【漫画】ガロ出身まどの一哉「苦行くん」が14年ぶりに復活 かわいくてシュール

山本 鋼平 山本 鋼平

 1976年に「ガロ」でデビューを果たし、幻想的な作風で知られる漫画家まどの一哉さんが、自身のツイッターで新作「苦行くん」の連載を開始した。

 6ページの掌編。金太郎をモチーフにしたような、前掛けに記された〝苦行〟が特徴的なキャラクター「苦行くん」による、シュールな日常が描かれる。昨年は単行本「ロマンガロン」(青林工藝舎)が発売され、今年1月には掌編作品集「夜の集い」を自費出版するなど、創作を活発化させているまどのさん。もともとは2008年4月に発刊された雑誌「架空」に掲載された16ページの「苦行くん」が、14年ぶりに復活した。

 新たに描き下ろした動機を「『夜の集い』では自分で編集した時点で、『苦行くん』のみ作風の違いを理由に省きましたので復活の場を与えました」と説明。「架空」の創刊号が準備されている頃、SNSに落書きのようなイラストを投稿していたところ、好評のキャラクターだったという。「日本近代文学の中で私小説では人生が苦行に例えられる印象があったので、この言葉が面白いなと思ったものです。
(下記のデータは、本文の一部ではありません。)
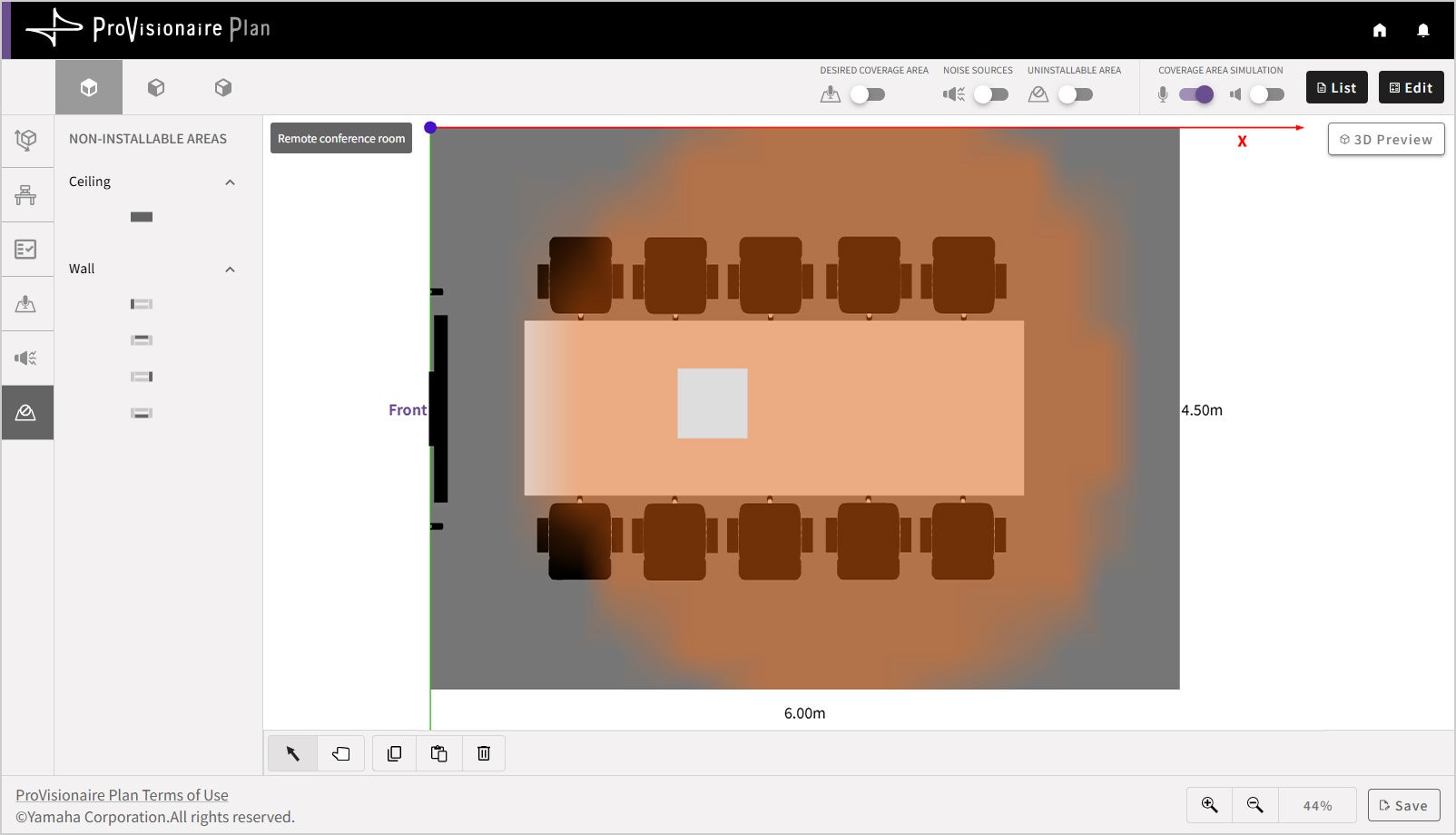The width and height of the screenshot is (1456, 835).
Task: Collapse the Ceiling section
Action: click(230, 182)
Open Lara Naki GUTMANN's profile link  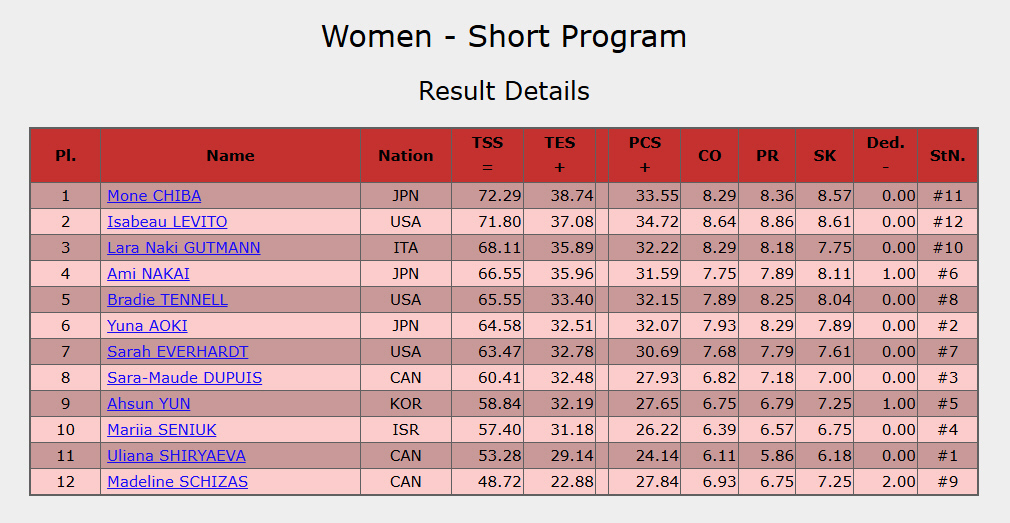[x=184, y=248]
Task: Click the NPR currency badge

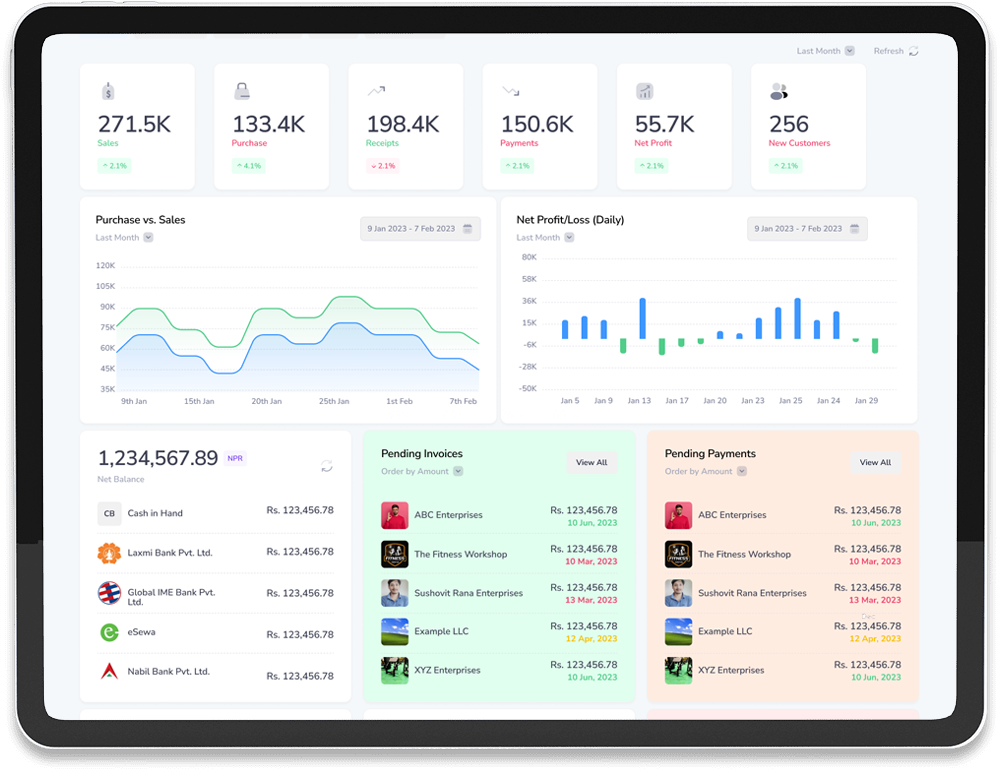Action: pyautogui.click(x=235, y=458)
作品ではいろいろな難儀がすべて『苦行』という大げさな言葉で言い換えられてしまう可笑しさを狙っています」と語った。

 ※3ページ目以降、旧作16ページはコチラ

 現在は6ページの新作が2つ投稿されている「苦行くん」。旧作同様に潜水艦に搭乗し、唐突ともいえる外部との交流が、おかしみを感じさせる。まどのさんは「アイデアはこの場合『苦行くん』というキャラクターがありますから、彼らが日々何かするところを空想して繋げていきます。このシリーズは力の抜けたザックリした筆致でどれだけ描けるか開発の目的があるのですが、ユル〜い話を楽しんでもらって、できたら仕事につなげようという魂胆です」と話していた。